A 2D simulation game where you heal a user-generated world before it collapses. Pillow + NumPy + cmu_graphics. Draw your own map, then drop in as a character with healing abilities to slow the decay.
Deterioration & Restoration (a.k.a. Can You Reverse Time?) is a 2D simulation game that challenges you to heal a user-generated world before it collapses into a fully apocalyptic state. Built in Python with cmu_graphics, Pillow, and NumPy, the project emphasizes procedural texture manipulation and dynamic terrain deterioration.
Key features
1. User-generated terrain
Start by “drawing” your own map in an editor reminiscent of Photoshop.

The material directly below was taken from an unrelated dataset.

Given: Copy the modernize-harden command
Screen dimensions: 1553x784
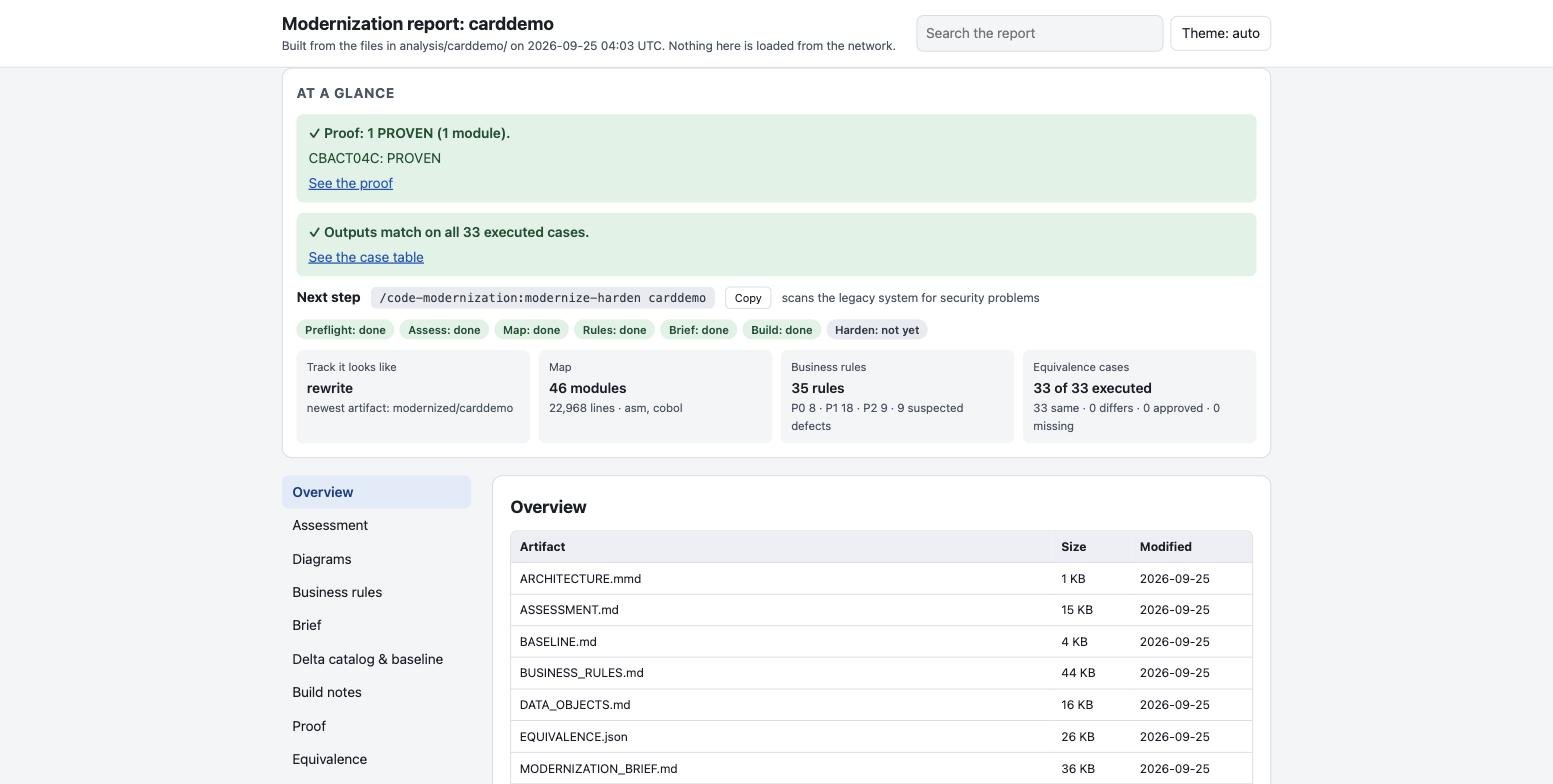Looking at the screenshot, I should tap(748, 298).
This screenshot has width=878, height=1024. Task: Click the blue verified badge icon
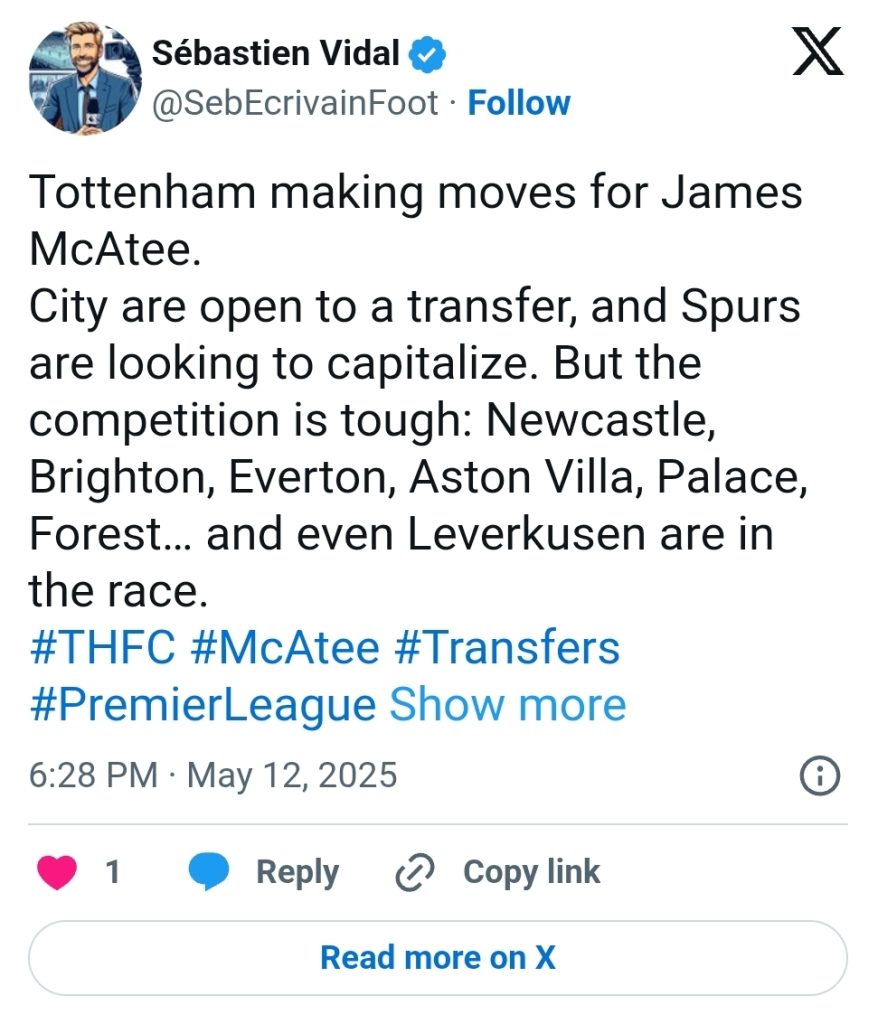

- White regions become elevated terrain
- Black regions become water
- Quick brush tools and contrast adjustments let you shape a unique world before entering the game.
2. Deterioration & restoration
- Textures degrade over time, introducing visible wear and tear on land and foliage.
- Control a character with special healing abilities to reverse or slow the decay.
- Collect power-ups and inventory items that boost your healing radius or allow instantaneous bursts of restoration.
3. Multiple game modes
- Timed Mode — survive until the countdown expires without letting overall deterioration exceed 80%.
- Infinite Mode — face continuous global deterioration with no countdown. Sustain your environment as long as possible, then end the game when you’re ready.
4. Real-time feedback
- Visual cues show deterioration in real time, from subtle texture fading to severe breakdown.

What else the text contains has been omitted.